Bild: Freiwillige Coronaschnelltests am Ehrenfried-Walther-von-Tschirnhaus-Gymn…
Berlin taz | Zwischen Berlin und Düsseldorf liegen 478 Kilometer Luftlinie
– und Welten, was den Umgang mit der dritten Coronawelle angeht. Der
Berliner Senat hat am Dienstagnachmittag entschieden, aufgrund der
sprunghaft angestiegenen Infektionszahlen „weitere Lockerungen des
öffentlichen Lebens auszusetzen“. Konkret heißt das vor allem: Ein Teil der
geplanten Schulöffnungen wird bis nach den Osterferien ausgesetzt.
„Ich weiß, dass gerade diese Jahrgänge es derzeit besonders schwer haben“,
sagte Bildungssenatorin Sandra Scheeres (SPD) mit Blick auf die betroffenen
Jahrgangsstufen 7 bis 9. Sicherheit gehe aber vor. Es ist das zweite Mal,
dass Berlin die Schulöffnung aus Vorsicht beziehungsweise nach Protesten
aus den Schulen verschiebt.
Ganz anders hält das die schwarz-gelbe Landesregierung in NRW. Anträge
mehrerer Städte, den Präsenzunterricht in Schulen aufgrund der
explodierenden Coronazahlen bis zu den Osterferien auszusetzen, hat
Landesgesundheitsminister Karl-Josef Laumann (CDU) allesamt abgelehnt.
Für Dortmund begründete er das am Dienstag damit, dass die 7-Tage-Inzidenz
in der Ruhrgebietsstadt „nur“ bei 72 liege und insofern die Schließungen
nicht zu rechtfertigen seien. Erst bei einer Inzidenz von über 100
Neuinfektionen pro 100.000 Einwohner:innen binnen einer Woche werde
eine Verschärfung der Maßnahmen geprüft.
## „Vollkommen unverständlich“
Doch das scheint geflunkert. Denn auch die Stadt Duisburg darf ihre Schulen
nicht schließen – obwohl hier die Inzidenz aktuell bei 122 liegt. Es sei
ihm „vollkommen unverständlich“, dass das Land der Rückkehr zum
Distanzunterricht einen Riegel vorschiebe, sagte Duisburgs
Oberbürgermeister Sören Link (SPD). Vergangene Woche wollte bereits der
Landkreis Düren bei einer Inzidenz von über 120 die Schulen dichtmachen –
auch in diesem Fall kam ein Veto aus Düsseldorf.

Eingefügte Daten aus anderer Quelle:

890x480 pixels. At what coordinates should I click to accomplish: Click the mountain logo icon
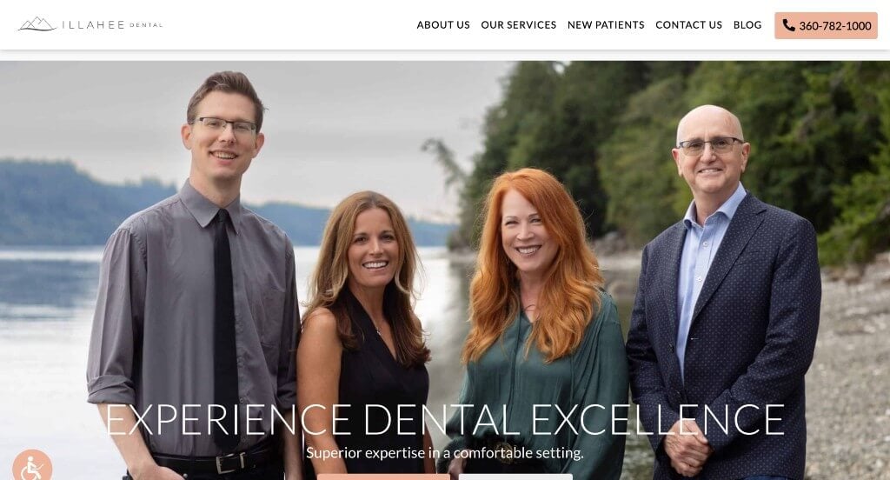point(37,23)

Nach welchen Regeln derzeit Schulen in der Republik öffnen oder schließen,
ist kaum mehr zu überblicken. Nicht nur, weil jedes Bundesland einen
eigenen Öffnungsplan verfolgt, sondern auch, weil es keine einheitlichen
Schließungspläne gibt. So haben manche Bildungsminister:innen
Regelungen getroffen, um Schulen auch bei hohen Inzidenzwerten offen zu
halten.
Das rot-rot-grüne Thüringen beispielsweise hat die Schulnotbremse sogar
ganz abgeschafft. Seit dieser Woche darf dort selbst bei Inzidenzen über
200 Präsenzunterricht stattfinden. In anderen Ländern lassen die
Coronaschutzverordnungen in bestimmten Fällen Ausnahmen zu.

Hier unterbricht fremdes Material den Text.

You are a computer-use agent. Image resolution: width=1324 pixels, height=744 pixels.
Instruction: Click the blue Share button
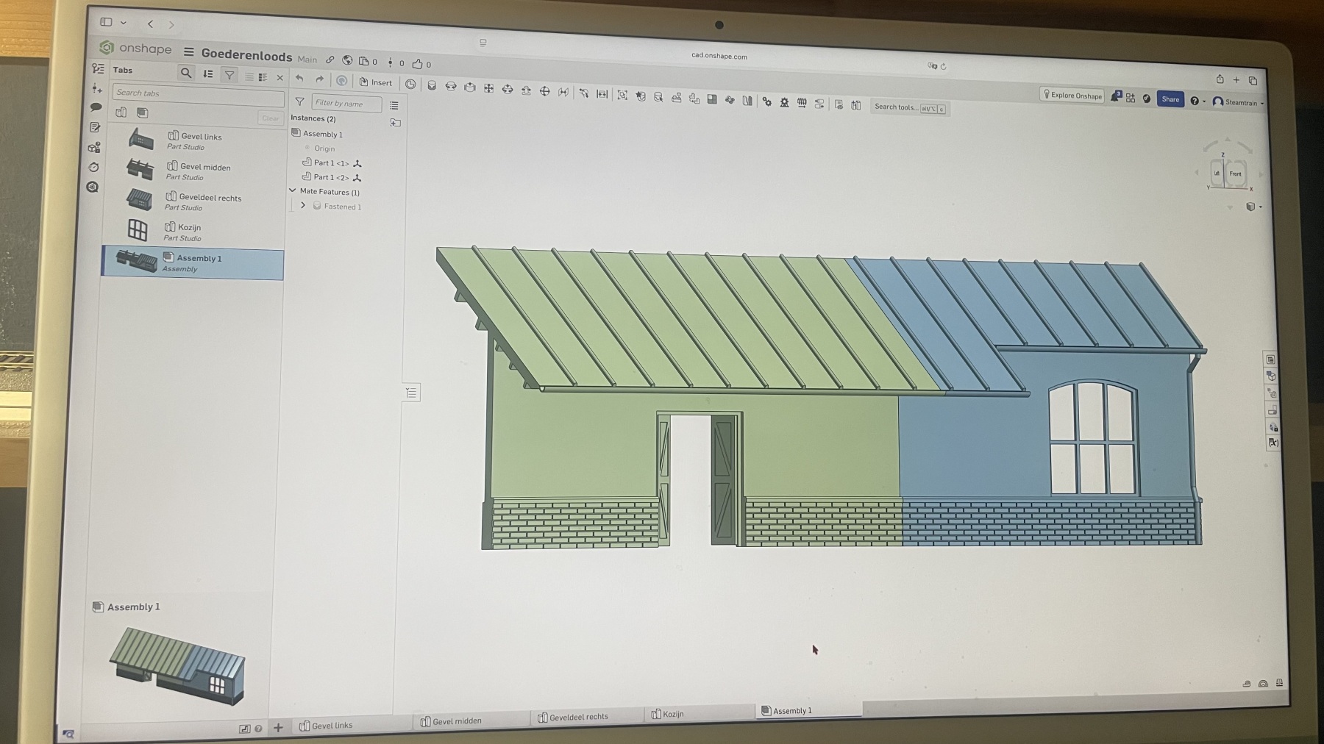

Bundesbildungsministerin Anja Karliczek (CDU) verteidigte am Mittwoch den
flexiblen Umgang mit Schulschließungen: „Wenn ich in der Lage bin, mein
Maßnahmenbündel nochmal nachzuschärfen und damit die Situation an den
Schulen sicher zu halten, kann man das, glaube ich, vor Ort vertreten“, so
Karliczek.
## Dortmunds OB: „Kinder sind das größte Ansteckungsrisiko“
Geht es nach den Bildungsminister:innen, sollen noch im März wieder
alle Schüler:innen an die Schulen kommen. Damit das gelingt, sollten sie
regelmäßige Schnelltests machen. Auf mindestens einen Test pro Woche hatten
sich Bund und Länder bei dem letzten Öffnungsgipfel geeinigt. Doch längst
nicht überall stehen schon ausreichend Tests bereit.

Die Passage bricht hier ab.